China Soy Buyers Sidelined By High Prices

 

China, the world's top soy importer, is making enquiries on soybeans and soyoil with prices easing off multi-year highs, but orders have been scant as buyers hold out for prices to fall further, traders said on Thursday.

 

Soy futures on the Chicago Board of Trade rallied to their highest in more than 15 years earlier this year, easing back on Wednesday after the United States projected record U.S. soy planting and reported larger-than expected stocks.

 

"We've been receiving quite a few calls for beans and oil after prices fell over the past few days," said a trader with a trading firm in Beijing. "The amounts enquired are not huge because the market is still watching prices very closely."

 

China booked three or four soybean cargoes in the past week for shipments from April to June at around 150 U.S. cents over the CBOT July contract, and has ordered around six million tonnes of the new South American crop for this year.

 

"There haven't been a lot of orders even though premiums have fallen, because soymeal demand hasn't recovered fully after the bird-flu crisis," said a second trader in Shanghai.

 

Premiums have eased on falling CBOT prices. CBOT May soybeans hit a 15½ year high of $10.63  per bushel last week, but have since slid to $9.95 by the end of Wednesday's trade.
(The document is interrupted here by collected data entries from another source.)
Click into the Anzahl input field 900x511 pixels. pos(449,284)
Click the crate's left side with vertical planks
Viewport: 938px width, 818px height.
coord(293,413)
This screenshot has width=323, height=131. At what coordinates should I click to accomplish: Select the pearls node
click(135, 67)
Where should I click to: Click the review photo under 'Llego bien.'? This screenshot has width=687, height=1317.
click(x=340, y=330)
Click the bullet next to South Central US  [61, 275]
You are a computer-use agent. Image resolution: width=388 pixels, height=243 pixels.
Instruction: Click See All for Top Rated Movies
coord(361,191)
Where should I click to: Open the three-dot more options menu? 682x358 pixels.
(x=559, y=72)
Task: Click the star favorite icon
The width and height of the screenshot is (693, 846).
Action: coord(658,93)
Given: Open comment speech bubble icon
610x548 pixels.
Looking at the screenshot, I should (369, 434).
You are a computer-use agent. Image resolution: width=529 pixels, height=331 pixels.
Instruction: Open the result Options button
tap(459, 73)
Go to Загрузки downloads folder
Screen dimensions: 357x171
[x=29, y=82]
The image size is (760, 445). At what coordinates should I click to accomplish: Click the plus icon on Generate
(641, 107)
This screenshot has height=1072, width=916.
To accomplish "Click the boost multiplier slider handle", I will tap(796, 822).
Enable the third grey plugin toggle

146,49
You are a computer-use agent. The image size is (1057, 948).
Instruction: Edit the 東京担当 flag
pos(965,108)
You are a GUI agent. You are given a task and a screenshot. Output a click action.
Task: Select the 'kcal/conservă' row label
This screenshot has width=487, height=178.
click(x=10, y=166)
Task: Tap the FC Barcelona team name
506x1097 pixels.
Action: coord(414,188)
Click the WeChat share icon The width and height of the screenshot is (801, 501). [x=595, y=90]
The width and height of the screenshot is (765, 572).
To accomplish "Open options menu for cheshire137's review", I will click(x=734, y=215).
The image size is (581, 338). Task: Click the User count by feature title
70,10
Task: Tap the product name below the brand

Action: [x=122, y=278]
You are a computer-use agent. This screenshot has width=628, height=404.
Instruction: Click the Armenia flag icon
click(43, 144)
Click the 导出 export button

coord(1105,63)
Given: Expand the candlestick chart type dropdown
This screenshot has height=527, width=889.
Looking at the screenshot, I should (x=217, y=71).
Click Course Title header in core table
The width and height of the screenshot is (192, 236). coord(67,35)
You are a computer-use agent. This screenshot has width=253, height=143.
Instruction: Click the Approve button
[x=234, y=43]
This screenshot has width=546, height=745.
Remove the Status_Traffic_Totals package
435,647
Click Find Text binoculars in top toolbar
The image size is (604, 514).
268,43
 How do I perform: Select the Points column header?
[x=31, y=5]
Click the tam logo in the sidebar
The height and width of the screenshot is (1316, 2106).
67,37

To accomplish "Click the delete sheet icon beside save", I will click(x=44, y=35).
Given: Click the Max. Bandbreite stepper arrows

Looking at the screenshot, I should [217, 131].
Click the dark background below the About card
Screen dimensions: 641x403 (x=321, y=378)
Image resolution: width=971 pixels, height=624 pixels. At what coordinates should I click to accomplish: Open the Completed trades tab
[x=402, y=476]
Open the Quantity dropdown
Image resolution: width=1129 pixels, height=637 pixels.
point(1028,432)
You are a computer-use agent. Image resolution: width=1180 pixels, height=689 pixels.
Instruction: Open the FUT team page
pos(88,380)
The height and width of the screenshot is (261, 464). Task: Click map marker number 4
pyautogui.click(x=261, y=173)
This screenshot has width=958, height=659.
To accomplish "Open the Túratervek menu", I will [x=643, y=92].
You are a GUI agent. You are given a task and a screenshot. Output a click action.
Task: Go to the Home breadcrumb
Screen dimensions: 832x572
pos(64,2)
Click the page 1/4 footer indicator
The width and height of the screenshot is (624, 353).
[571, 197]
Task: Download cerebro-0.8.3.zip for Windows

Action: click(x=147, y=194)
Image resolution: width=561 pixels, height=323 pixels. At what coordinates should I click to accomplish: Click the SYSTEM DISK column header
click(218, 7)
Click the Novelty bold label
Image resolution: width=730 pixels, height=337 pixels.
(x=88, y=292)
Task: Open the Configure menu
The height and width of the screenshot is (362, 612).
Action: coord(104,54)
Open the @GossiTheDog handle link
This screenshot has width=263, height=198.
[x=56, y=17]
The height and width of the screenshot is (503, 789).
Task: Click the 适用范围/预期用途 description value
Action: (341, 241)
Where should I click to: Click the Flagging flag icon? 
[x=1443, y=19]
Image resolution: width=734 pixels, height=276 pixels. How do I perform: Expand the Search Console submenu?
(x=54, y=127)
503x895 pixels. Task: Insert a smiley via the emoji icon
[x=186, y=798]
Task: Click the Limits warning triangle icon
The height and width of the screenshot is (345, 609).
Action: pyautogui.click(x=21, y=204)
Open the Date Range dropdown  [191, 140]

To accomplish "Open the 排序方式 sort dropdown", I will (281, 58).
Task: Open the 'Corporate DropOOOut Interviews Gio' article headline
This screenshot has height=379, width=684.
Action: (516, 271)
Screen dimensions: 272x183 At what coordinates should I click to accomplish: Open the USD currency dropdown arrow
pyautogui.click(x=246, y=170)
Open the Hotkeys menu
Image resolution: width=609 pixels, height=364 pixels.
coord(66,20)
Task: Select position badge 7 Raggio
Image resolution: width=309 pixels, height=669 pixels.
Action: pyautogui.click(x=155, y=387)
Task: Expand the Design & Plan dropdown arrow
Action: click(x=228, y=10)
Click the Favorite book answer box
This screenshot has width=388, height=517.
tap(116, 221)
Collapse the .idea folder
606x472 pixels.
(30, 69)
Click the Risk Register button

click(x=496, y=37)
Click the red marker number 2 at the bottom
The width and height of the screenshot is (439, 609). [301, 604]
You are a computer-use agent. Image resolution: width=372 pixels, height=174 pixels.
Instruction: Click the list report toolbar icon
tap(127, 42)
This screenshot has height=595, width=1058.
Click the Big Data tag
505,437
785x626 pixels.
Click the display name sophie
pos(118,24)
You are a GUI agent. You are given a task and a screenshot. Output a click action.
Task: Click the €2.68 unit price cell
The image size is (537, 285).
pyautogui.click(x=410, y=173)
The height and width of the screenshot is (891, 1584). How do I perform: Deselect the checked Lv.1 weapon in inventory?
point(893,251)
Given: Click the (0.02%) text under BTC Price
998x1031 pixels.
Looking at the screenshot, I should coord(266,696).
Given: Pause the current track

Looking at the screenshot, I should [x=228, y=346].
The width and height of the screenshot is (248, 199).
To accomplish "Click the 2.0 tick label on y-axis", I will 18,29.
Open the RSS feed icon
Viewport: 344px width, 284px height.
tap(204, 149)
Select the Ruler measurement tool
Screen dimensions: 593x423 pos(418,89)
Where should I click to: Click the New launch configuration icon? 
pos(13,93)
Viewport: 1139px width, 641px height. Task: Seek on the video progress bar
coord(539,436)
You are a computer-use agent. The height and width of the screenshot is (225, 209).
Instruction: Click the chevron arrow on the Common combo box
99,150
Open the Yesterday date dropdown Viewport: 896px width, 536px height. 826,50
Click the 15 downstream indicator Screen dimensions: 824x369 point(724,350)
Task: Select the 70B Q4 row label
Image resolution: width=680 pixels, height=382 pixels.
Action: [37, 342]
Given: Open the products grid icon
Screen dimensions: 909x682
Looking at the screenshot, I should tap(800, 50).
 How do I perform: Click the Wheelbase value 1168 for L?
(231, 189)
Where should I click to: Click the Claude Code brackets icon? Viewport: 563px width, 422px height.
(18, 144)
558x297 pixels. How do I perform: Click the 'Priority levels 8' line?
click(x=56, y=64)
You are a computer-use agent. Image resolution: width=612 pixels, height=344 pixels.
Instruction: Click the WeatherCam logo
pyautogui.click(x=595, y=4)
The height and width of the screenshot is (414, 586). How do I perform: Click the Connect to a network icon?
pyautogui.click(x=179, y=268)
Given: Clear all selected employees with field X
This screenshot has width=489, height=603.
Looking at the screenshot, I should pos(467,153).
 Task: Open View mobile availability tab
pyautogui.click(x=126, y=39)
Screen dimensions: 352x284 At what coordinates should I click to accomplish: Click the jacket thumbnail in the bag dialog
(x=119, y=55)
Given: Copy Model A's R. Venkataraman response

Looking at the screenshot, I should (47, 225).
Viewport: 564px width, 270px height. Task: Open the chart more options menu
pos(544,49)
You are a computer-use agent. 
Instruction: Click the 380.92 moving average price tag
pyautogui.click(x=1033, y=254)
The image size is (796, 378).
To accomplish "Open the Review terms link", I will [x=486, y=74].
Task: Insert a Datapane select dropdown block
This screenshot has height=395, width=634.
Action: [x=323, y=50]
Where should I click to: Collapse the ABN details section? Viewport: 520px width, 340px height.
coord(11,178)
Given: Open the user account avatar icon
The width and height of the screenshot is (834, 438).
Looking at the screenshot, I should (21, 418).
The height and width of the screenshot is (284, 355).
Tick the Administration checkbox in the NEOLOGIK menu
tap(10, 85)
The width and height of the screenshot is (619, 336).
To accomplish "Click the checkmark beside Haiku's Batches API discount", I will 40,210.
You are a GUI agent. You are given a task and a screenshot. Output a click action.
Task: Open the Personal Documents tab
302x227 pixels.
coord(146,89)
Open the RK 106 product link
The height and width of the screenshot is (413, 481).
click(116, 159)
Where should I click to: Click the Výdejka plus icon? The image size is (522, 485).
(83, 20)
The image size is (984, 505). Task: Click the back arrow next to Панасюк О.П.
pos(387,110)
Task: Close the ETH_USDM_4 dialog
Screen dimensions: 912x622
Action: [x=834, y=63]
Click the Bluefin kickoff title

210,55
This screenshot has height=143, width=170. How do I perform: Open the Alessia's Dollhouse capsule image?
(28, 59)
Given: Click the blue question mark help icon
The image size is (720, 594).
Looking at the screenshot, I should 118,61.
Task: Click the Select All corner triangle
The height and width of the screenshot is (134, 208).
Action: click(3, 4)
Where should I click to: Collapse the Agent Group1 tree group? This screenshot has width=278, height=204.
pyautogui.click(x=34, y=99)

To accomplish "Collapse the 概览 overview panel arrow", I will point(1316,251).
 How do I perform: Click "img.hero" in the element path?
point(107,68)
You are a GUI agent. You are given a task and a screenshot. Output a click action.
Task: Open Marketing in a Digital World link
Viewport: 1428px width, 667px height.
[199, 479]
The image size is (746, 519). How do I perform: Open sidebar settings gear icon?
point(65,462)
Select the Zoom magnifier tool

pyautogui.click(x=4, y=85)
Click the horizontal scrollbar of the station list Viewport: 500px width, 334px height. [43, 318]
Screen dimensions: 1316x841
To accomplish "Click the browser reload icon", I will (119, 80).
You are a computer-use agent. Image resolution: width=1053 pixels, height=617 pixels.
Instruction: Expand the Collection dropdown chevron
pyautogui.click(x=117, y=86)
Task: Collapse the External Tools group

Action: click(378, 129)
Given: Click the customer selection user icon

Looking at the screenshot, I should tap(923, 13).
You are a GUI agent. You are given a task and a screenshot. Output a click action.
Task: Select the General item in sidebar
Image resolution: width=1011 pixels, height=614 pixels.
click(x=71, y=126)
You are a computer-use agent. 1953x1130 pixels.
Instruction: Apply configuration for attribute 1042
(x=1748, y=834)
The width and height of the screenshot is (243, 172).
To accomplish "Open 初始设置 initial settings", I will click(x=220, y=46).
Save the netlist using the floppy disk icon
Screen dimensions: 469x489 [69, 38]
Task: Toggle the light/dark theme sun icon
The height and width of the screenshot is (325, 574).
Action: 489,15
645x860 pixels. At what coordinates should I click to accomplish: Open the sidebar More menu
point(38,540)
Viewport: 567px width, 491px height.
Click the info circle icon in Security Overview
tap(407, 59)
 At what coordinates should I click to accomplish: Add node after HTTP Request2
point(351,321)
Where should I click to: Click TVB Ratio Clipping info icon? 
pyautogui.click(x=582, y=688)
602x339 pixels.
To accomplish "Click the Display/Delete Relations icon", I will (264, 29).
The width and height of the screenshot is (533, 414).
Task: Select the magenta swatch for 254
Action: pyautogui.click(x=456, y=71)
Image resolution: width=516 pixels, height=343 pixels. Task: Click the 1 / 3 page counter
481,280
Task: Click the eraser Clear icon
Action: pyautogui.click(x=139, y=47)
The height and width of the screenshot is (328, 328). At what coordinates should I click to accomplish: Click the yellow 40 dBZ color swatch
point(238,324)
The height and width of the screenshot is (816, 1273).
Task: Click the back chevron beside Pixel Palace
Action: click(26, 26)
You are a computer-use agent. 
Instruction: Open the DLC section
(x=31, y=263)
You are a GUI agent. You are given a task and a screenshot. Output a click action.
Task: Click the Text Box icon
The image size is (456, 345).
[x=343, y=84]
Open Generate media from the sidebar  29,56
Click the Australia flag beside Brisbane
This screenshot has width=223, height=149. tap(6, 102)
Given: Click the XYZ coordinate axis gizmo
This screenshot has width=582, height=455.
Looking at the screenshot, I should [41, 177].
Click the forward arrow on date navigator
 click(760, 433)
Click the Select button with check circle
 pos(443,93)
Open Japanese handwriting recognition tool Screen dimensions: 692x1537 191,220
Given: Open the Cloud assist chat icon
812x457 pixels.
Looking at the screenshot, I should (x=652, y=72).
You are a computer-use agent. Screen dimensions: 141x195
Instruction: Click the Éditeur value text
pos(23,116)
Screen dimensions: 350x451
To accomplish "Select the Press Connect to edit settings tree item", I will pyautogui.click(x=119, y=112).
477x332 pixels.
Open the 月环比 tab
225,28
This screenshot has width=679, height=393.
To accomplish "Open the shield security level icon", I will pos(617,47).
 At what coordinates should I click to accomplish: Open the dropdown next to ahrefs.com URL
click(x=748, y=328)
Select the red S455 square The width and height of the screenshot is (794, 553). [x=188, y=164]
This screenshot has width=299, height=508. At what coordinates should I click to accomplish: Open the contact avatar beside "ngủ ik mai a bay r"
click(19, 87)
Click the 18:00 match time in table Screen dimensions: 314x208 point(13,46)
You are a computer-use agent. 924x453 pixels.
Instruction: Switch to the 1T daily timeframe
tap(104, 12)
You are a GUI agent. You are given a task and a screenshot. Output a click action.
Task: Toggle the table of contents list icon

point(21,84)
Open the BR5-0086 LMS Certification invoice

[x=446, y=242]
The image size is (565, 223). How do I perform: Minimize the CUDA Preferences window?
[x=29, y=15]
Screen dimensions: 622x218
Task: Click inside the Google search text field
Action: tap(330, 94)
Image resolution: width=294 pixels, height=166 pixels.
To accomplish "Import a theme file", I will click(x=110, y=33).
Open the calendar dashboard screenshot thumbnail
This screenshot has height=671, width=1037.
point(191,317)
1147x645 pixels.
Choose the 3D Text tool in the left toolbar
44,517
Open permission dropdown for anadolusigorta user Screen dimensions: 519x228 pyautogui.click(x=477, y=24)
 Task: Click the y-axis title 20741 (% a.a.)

In eCBOT electronic trade front month May had recovered seven cents to $10.02 per bushel on 1179 lots traded by 1124 GMT on Thursday.

 

Chinese crushers are barely making a profit buying the oilseed at current prices even though domestic soymeal prices have risen to 3,600 yuan ($435) a tonne in key consuming regions, from about 3,300 yuan in mid-March, traders said.

 

They have been making losses of around 200 yuan a tonne in the past few months due to sky-high soybean prices and weak demand for soymeal -- an animal feed ingredient -- because of an outbreak of bird flu earlier this year, traders said.

 

About 80 percent of soybeans are crushed to make soymeal, while the rest is used to produce soyoil.

 

In the soyoil market, China has also expressed interest.

 

The country has booked as much as a million tonnes of South American soyoil to be shipped this year and has bought most of what it needs from April to July, traders said.

 

But big soyoil orders from China are unlikely in the near term because the country traditionally uses more palm oil as summer approaches, and Chinese farmers are about to reap rapeseed -- another key oil crop.

 

Soyoil prices are now quoted at $655-$660 a tonne C&F China from more than $700 a tonne in early March.

 

"We've had some enquiries over the past 10 days, but they aren't big chunks," said a third trader in Singapore. "There is some sporadic buying even for shipments as far ahead as October and November, but the amounts aren't huge."